介護・福祉・医療資格講座紹介
ケア資格ナビ> 介護事務ガイド> 保険医療機関で介護保険請求が必要になるとき
今日の日本においては活発な臨床研究、国内での精密な医療機器の開発・生産などがあり、医療技術が進歩しています。その上、健康保険制度も充実しているため、日本人の平均寿命は世界のトップクラスを維持しています。
近年では、病気になった人が治療後も住み慣れた地域で継続的にサポートを受けることのできるシステム(地域包括ケアシステム)を国で推奨しています。そのことから、保険医療機関が訪問看護を行うといった体制も整ってきました。
保険医療機関における一部の対応を介護保険で負担することが増えてきたため、保険医療機関での介護保険請求も必要となっています。
2000年以前、医療分野においては「介護が理由での長期入院があり医療費が増加」「介護を必要とする人が長期に療養する場の体制が整っていない」などの問題がありました。
福祉分野においては市町村が介護サービスの種類や提供機関を決め、介護サービスを提供していました。そのため「競争原理が働かず、サービス内容がマンネリになりがち」などの問題が挙げられていました。
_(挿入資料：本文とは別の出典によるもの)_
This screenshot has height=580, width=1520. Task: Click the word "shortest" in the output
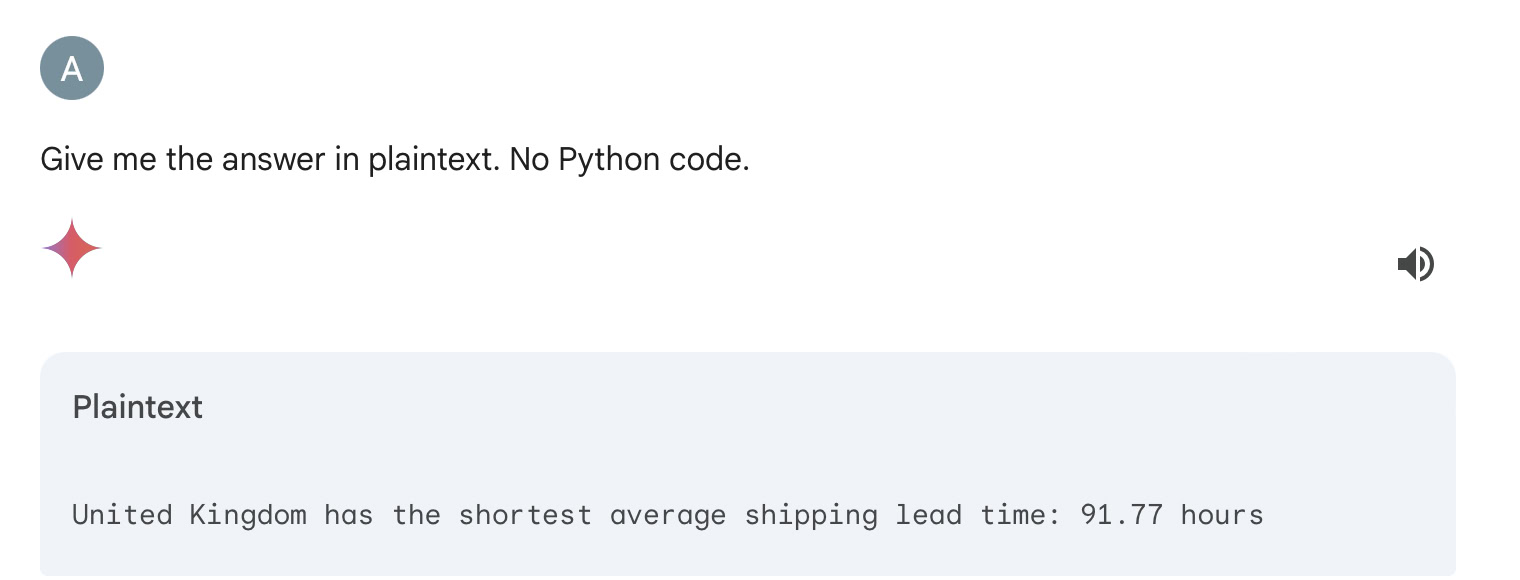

こうした問題を合わせて解決するために介護保険が導入されました。
医療保険と介護保険の概要を簡単に説明すると、医療保険は国民全員が安心して医療を受けられることを目的とした医療制度です。できるだけ安い医療費で高度な医療を受けられるよう、社会保険方式を基本とし、公費を投入して運営されています。患者は自由に医療機関を選択して治療を受けることができます。
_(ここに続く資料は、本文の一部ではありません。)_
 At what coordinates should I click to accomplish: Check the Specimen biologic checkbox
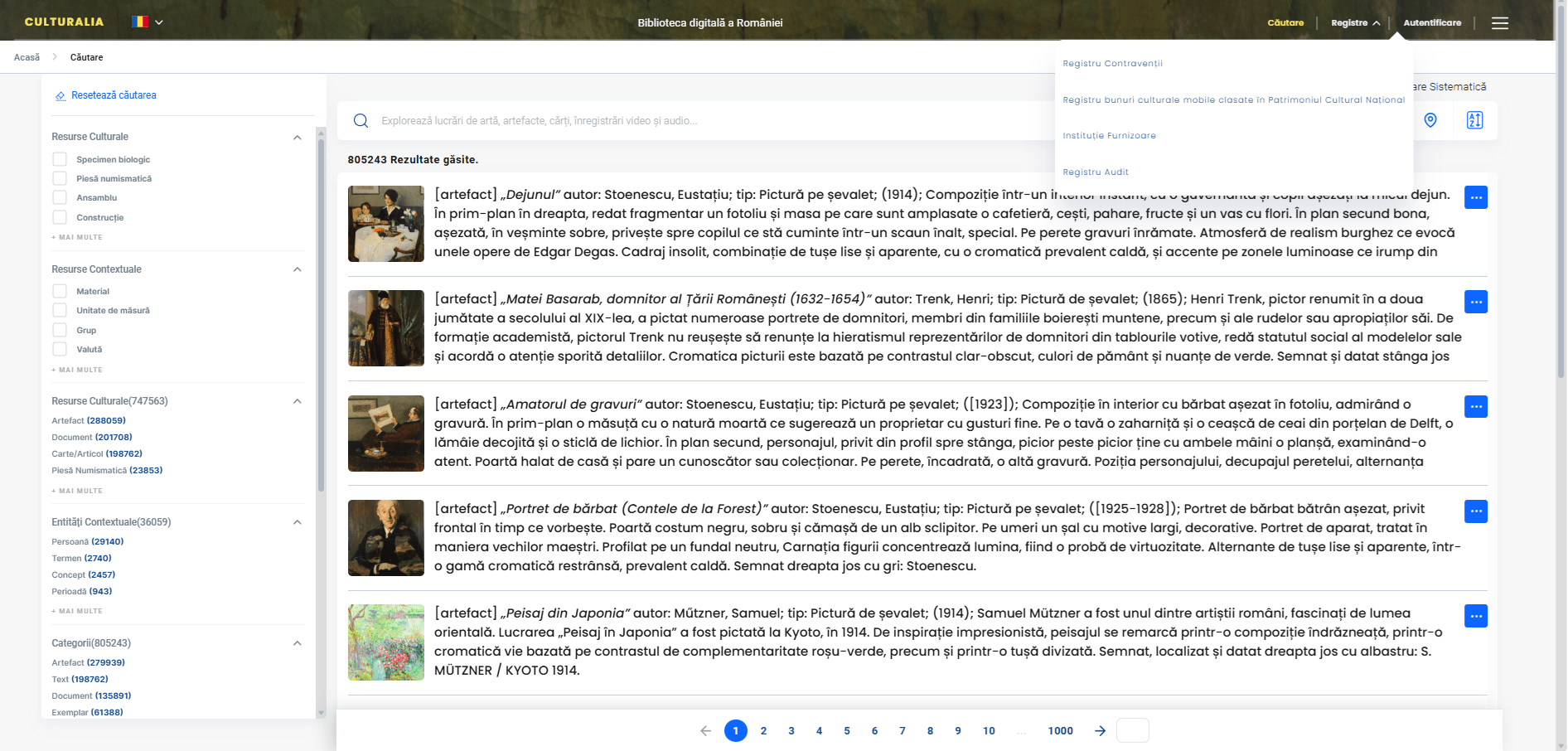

一方、介護保険は介護を必要とする人を社会全体で支えようという制度で40歳以上の人が加入しなければならない公的な保険です。医療保険同様、社会保険方式で運営され、公費も財源となっています。利用者自らがサービスの種類や事業者を選んで利用できるようになっています。
現在、2つの保険制度で成り立っている医療福祉分野ですが、2015年4月の介護保険制度の改正により、新たに「介護予防・日常生活支援総合事業」(総合事業)と呼ばれる介護予防サービスの体系が生まれています。
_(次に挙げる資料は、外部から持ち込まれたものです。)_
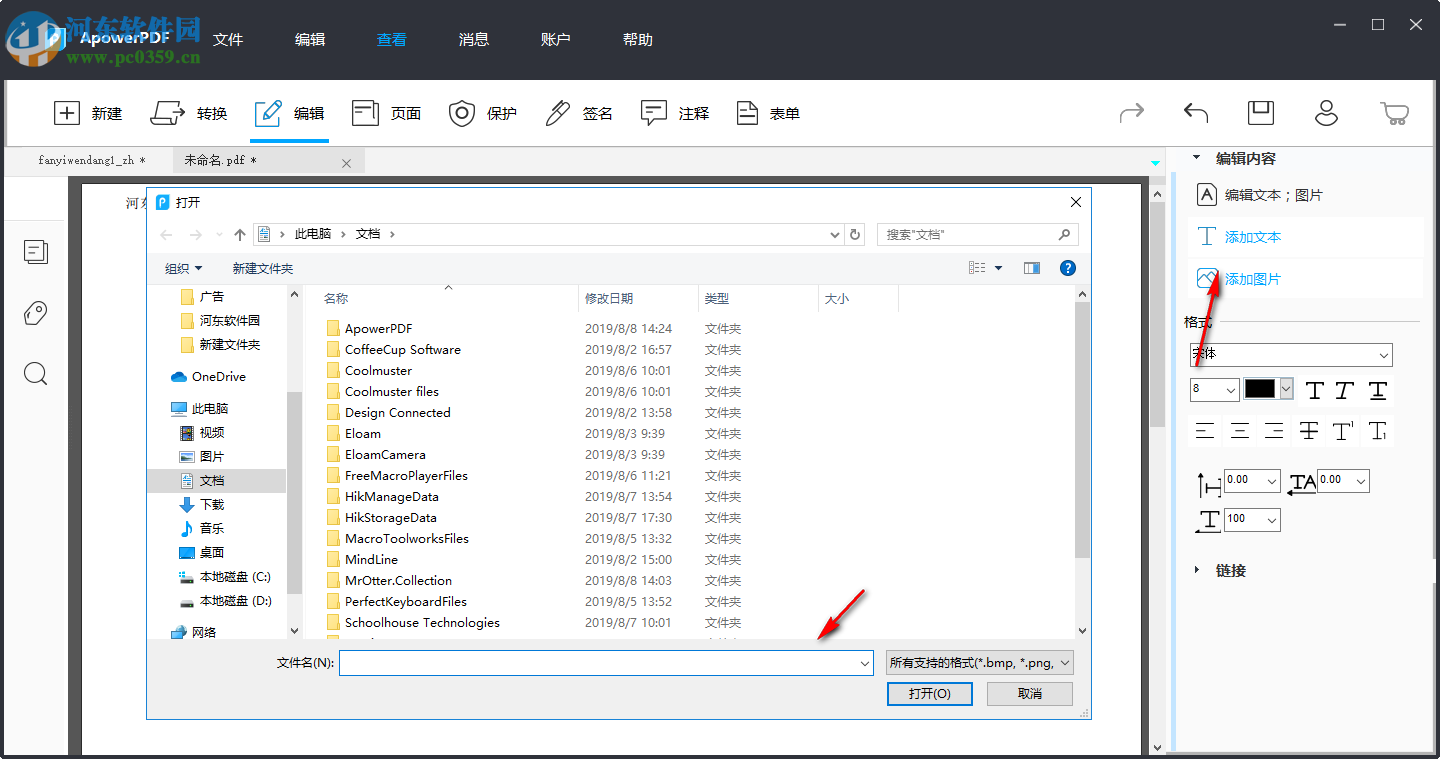This screenshot has height=759, width=1440.
Task: Toggle underline text formatting
Action: click(x=1378, y=390)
この総合事業とは、国の介護予防給付の中で行われてきた要支援の人の「訪問介護」や「通所介護」を、市町村の総合事業として、「訪問型サービス」や「通所型サービス」に移行することにしたものです。
これについては、保険医療機関等に指定された病院・診療所・薬局は、介護保険法による医療系サービスの事業者として指定をされたものとみなす「みなし指定」を講じて、これまでの介護サービス事業が滞らないよう配慮されています。
介護サービスのシステムが充実してくると、複合的なニーズに対応している保険医療機関で働いている医療事務の人の中には、医療保険請求と介護保険請求の両方を請け負うことがあります。
具体的な例としては訪問看護を利用した場合に、年齢や疾病に応じて医療保険の請求が該当したり、介護保険の請求が該当したりすることがあります。その他、保険医療機関に併設する介護サービス施設で介護サービスを利用した人への介護保険請求業務なども挙げられます。
保険医療機関で介護保険請求に対応した例
・併設施設のショートステイを利用する。
・訪問リハビリを利用する。
・訪問看護を利用する。(医療保険適用の場合もあり)
・訪問歯科を利用する。(居宅療養管理指導*の場合)
医療事務に就いている人が保険医療機関で介護保険請求をスムーズに行いたい場合には、それぞれの保険についてまず、特徴を理解しておく必要があると言えるでしょう。
* 居宅療養管理指導とは、通院が困難な療養者に対する療養上の管理や指導・助言を行います。主な担当者は医師・歯科医師・薬剤師・看護師・歯科衛生士・管理栄養士などです。病院や老人保健施設などにおける訪問診療では居宅療養管理指導は算定されません。